INTERVIEW
Propos recueillis par : Benoit Georges
Photos : Nof-Nof (couleur) & Camille Chauvel (n&b)
le mercredi 24 novembre 2004 - 10 597 vues
Interrogé lors de sa courte venue en France alors que son album "Signs" venait de sortir, le « Nyahman » Bushman nous faisait part de sa satisfaction de pouvoir enfin produire sa musique. Six mois après, "Signs" a fait son chemin et a permis à Bushman de renouer avec le succès avec des singles comme Downtown, Creatures of the night ou Lighthouse. C’est un nouveau tournant pour sa carrière, comme il nous l’explique ce jour-là.
Reggaefrance / Bonjour Bushman, merci de nous recevoir… / Yes France, c’est Bushman, le “medecine man”, un amoureux de la musique et une voix consciente. One love.
Comment as-tu fait ton éducation musicale ? En matière d’éducation, j’ai des connaissances générales. Je n’ai jamais vraiment été jusqu’au bout à l’école. J’ai quitté l’école après l’ouragan Gilbert qui a dévasté la Jamaïque. J’ai compensé ce manque en lisant, en suivant l’actualité, en m’intéressant à ce qui se passe. Pour la musique, c’est plus difficile à dire. Tu connais la bonne musique quand tu en écoutes. Moi, j’ai écouté beaucoup de Jacob Miller, de Bob Marley etc. C’est cette musique qui m’a enseigné la musique. Au début, je faisais du dancehall mais j’ai découvert que le roots c’était plus mon truc car quand j’étais gamin j’écoutais du roots. Peu après, j’ai eu besoin d’apprendre à jouer d’un instrument et j’ai appris la guitare. Ca a vraiment contribué à développer mon éducation musicale. J’ai joué de la guitare pendant un moment et en jouant avec le métronome, j’ai appris le rythme. Mais c’était aussi un concept inné…

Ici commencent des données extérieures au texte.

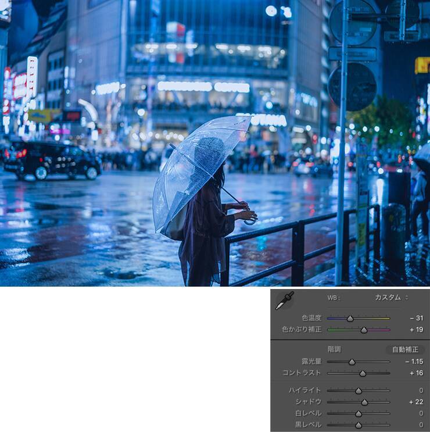Viewport: 430px width, 432px height.
Task: Open the WB カスタム preset dropdown
Action: point(391,298)
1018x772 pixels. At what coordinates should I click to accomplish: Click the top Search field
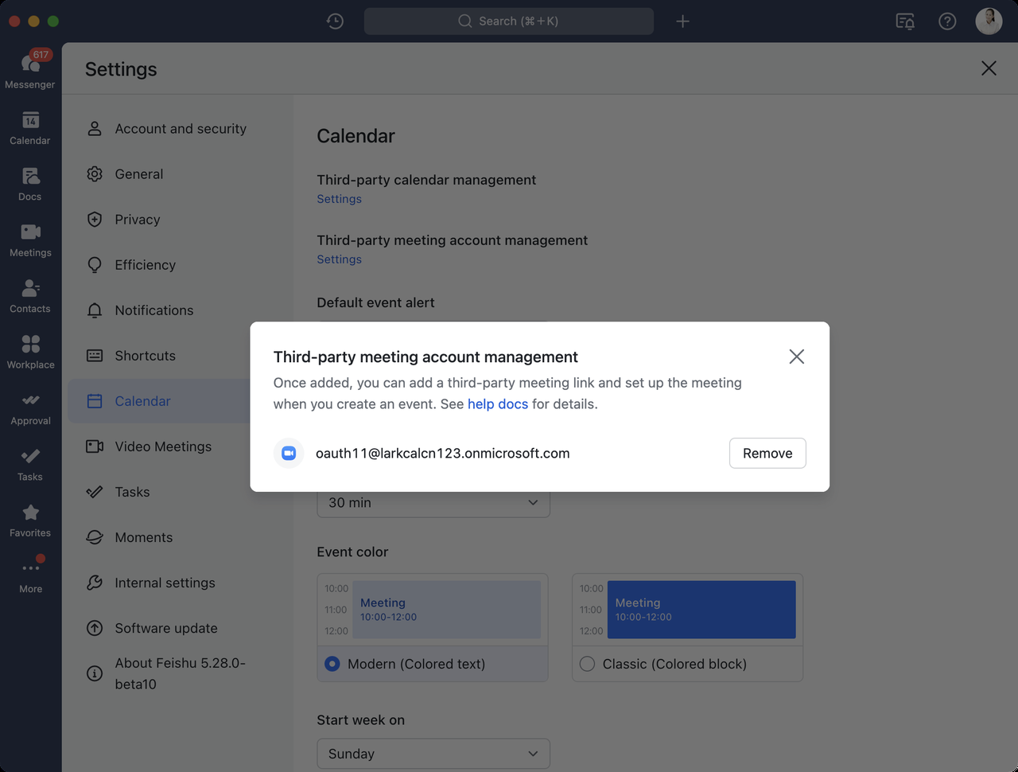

Tu as commencé comme selector, comment en es-tu arrivé à chanter ? En fait, j’ai toujours chanté, à l’église, à l’école. Je chantais dans les chorales du dimanche de l’église, la « Sunday school » car ma famille est chrétienne. Dans le livre des records, la Jamaïque détient le record d’églises par mètres carrés. Je suis devenu selector, parce que je voulais prendre pied dans le dancehall et à St Thomas d’où je viens, il n’y avait aucune structure pour développer mes talents. C’est en bougeant à Kingston pour enregistrer des artistes en dubplates, que j’ai commencé dans le businness. Quand tu es selector il faut souvent bouger pour chercher les sons. J’ai donc commencé en enregistrant un spécial pour le sound pour lequel je sélectais. Et à l’âge de 21 ans, j’ai complètement arrêté d’être sélecteur pour enregistrer ma propre musique. C’est à ce moment là que j’ai rencontré Steely & Clevie, pour lesquels j’ai fait l’album ''Nyahman chant''.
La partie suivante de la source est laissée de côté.